Basically, surgeons wanted and needed more control over the drug, including the ability to rein it in. Through his work with RNA aptamers – molecules that bind to and alter specific targets – Sullenger developed a compound that does just that. In effect, it’s an antidote to anti-thrombotics.

This discovery led to the launch of Regado Biosciences Inc., Sullenger’s biopharmaceutical company devoted to producing this anti-thrombotic and antidote pairing. The product, called REG1, is designed for use in patients with acute coronary syndromes, those undergoing coronary interventions, or in those who must have obstructed coronary arteries mechanically opened or widened. It brings together pegnivacogin, the blood-thinning aptamer that targets the coagulant Factor IXa, and its antidote anivamersen.

According to Sullenger, anti-thrombotics are small molecules, but they’re difficult to turn off. So, instead of attacking it with an antibody or other small molecule, his team uses a process called SELEX (Systematic Evolution of Ligands by Exponential Enrichment) to create single strands of RNA, such as anivamersen, called oligonucleotides, that can bind to target ligands or molecules.

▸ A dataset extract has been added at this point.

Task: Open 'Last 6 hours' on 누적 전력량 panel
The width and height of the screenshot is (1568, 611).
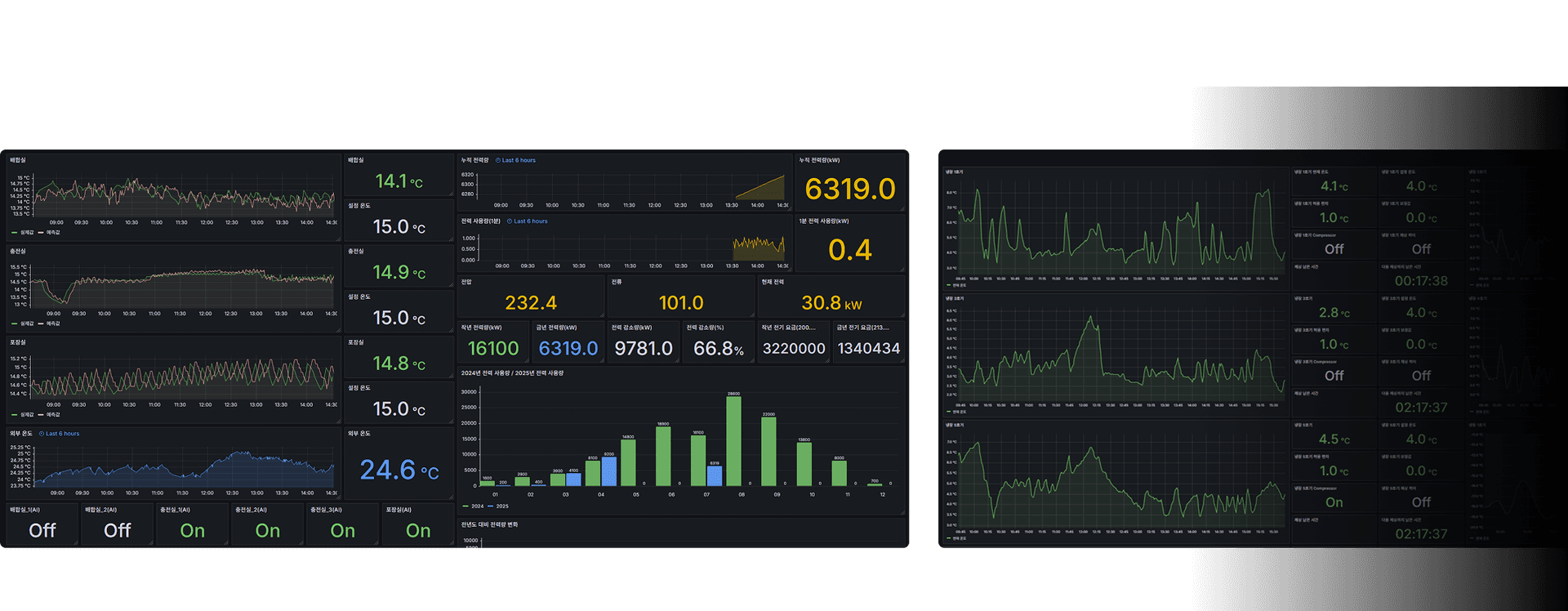Action: 519,160
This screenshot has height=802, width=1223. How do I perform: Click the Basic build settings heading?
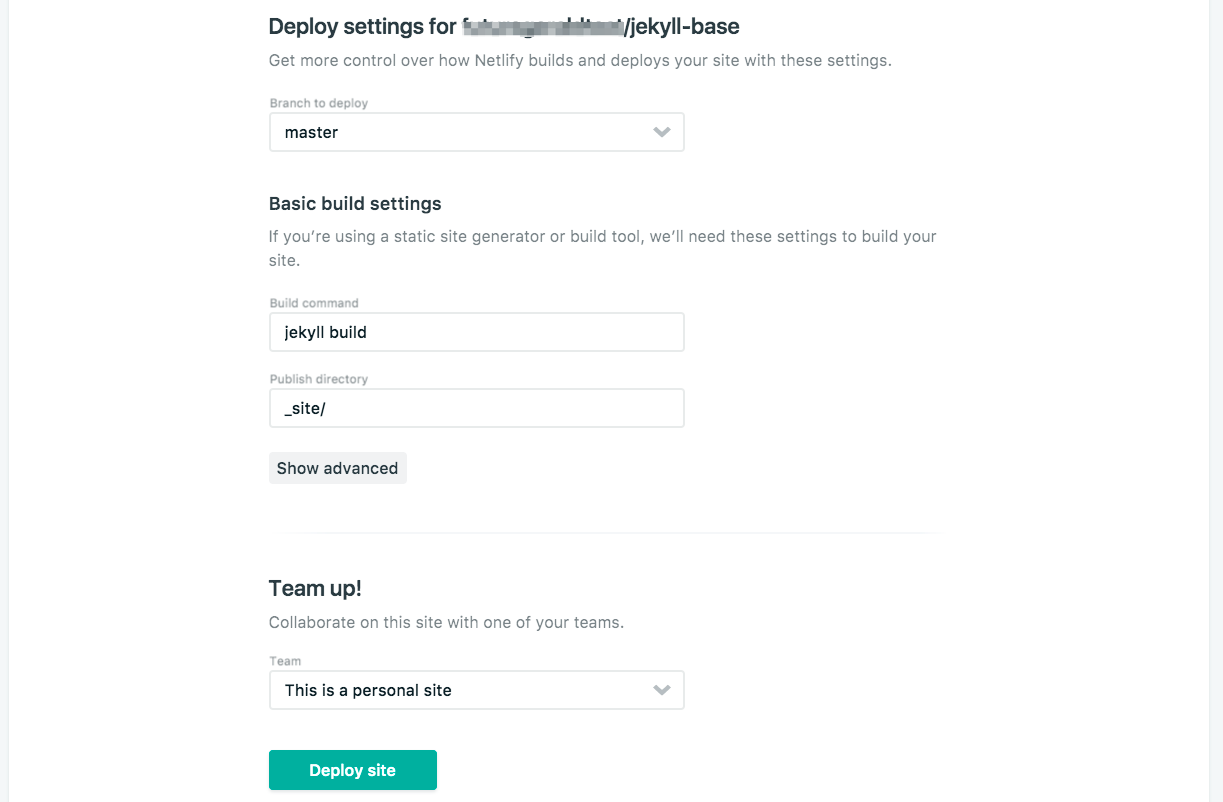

Through nucleotide base pairing, these RNA strands bind to the aptamer, turning it off by forcing it to let go of its target protein. Depending upon the dose levels, the antidote can either completely neutralize the aptamer or scale it back by various degrees.

“This strategy gives us an off switch. It’s kind of cute, actually,” he said. “You can make these new drugs to target any protein, and this one encodes information on how to make the antidote to an anti-thrombotic.”

Currently, REG1 is involved in the Phase 3 REGULATE-PCI trial that is set to include 13,200 patients at more than 500 sites worldwide. This trial, which began in September 2013, is comparing REG1 to the current thrombotic inhibitor, bivalirudin, used in patients undergoing percutaneous coronary interventions. The Food & Drug Administration also announced in March that it has placed REG1 on its Fast Track process to expedite its review, getting it to patients faster.

Getting the REG1 therapy to market has been much easier, Sullenger said, because the drug has been under review at the Duke Clinical Research Institute (DCRI).

“It’s been very gratifying to me personally to see this going through Duke,” he said. “Duke has the leading academic research organization in the DCRI, but very few Duke innovations have been developed and gone through its clinical trial program.”

There’s significant opportunity, he said, for other entrepreneurs and innovators on campus to work with the DCRI, taking advantage of its resources and expertise.